**TASK:**
Retype word for word the line containing "You are a computer-use" and each line that follows it in the records below, through the last one, with no pictures.

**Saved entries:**
○ ○ ○ ○ ○

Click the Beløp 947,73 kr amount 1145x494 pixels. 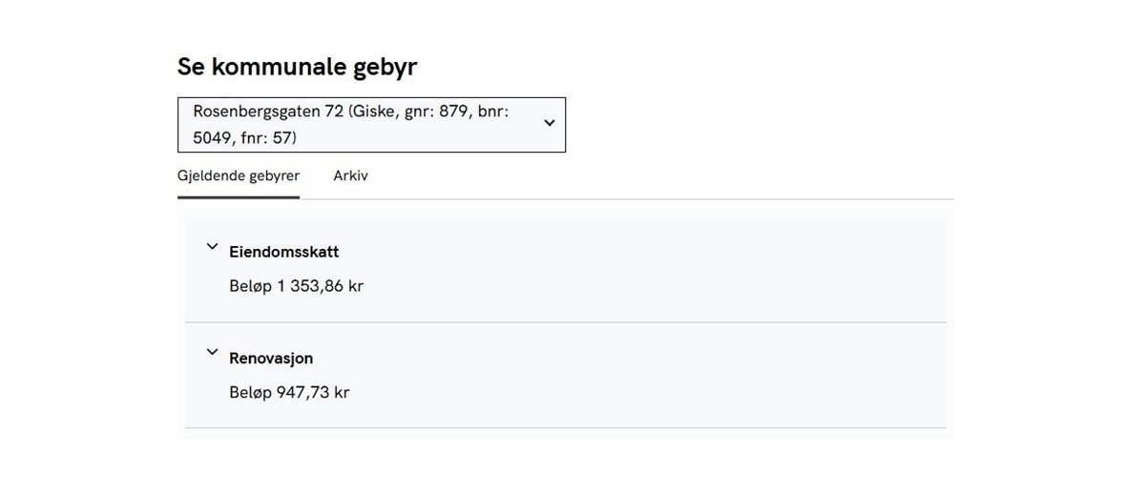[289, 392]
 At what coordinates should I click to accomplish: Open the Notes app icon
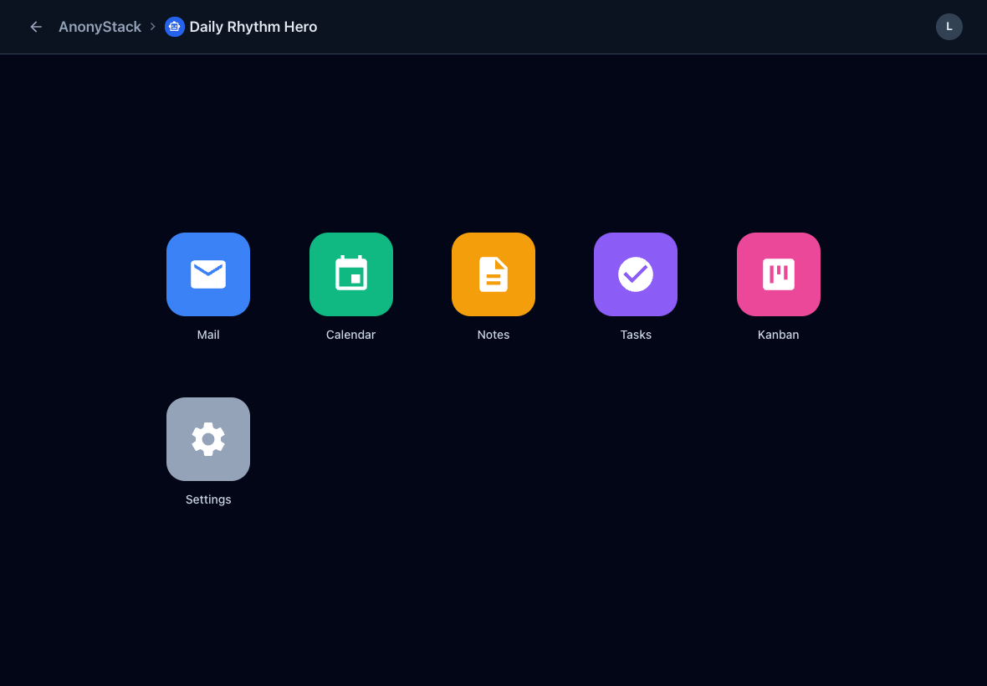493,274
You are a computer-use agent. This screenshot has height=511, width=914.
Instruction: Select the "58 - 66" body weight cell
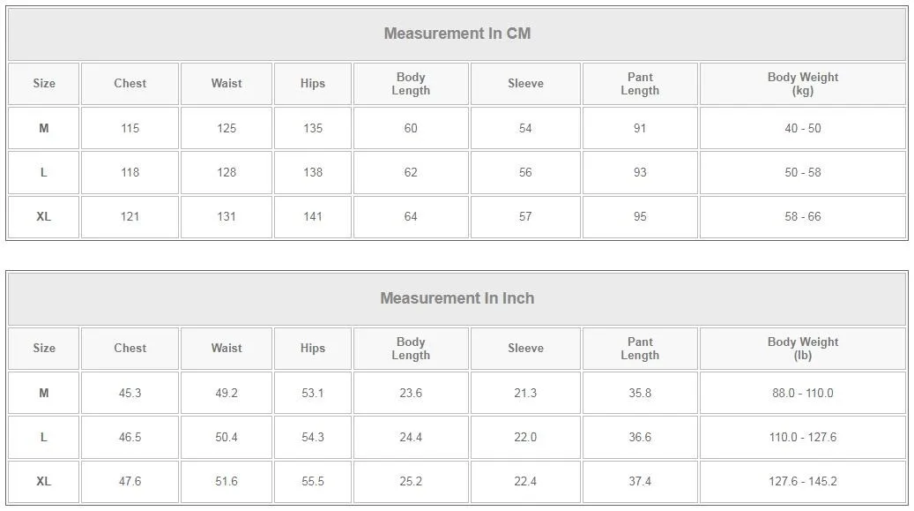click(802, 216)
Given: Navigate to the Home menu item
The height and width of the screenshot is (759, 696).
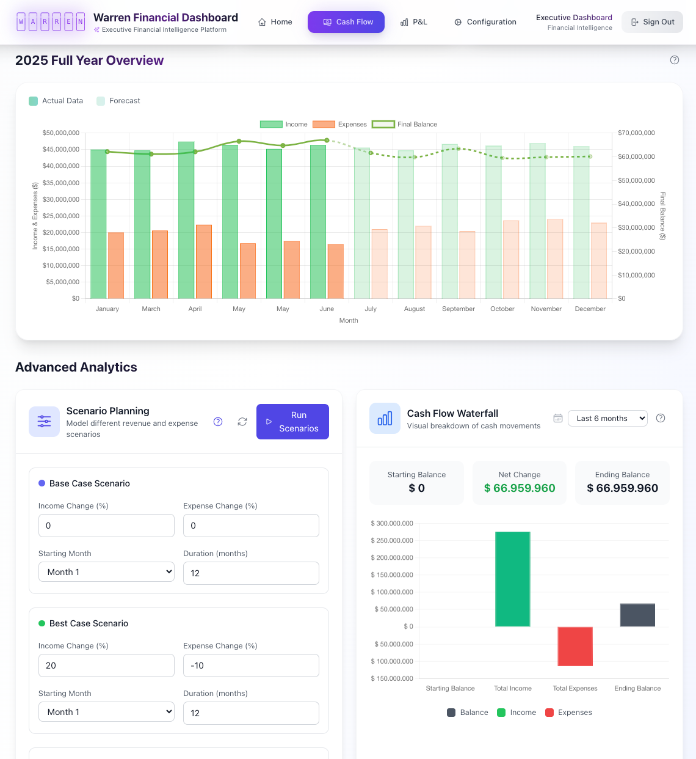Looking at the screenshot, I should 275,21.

○ ○ ○ ○ ○

**OUTPUT OF THE TASK:**
You are a computer-use agent. This screenshot has height=511, width=914.
Instruction: Select the "58 - 66" body weight cell
click(802, 216)
Given: Navigate to the Home menu item
The height and width of the screenshot is (759, 696).
Looking at the screenshot, I should 275,21.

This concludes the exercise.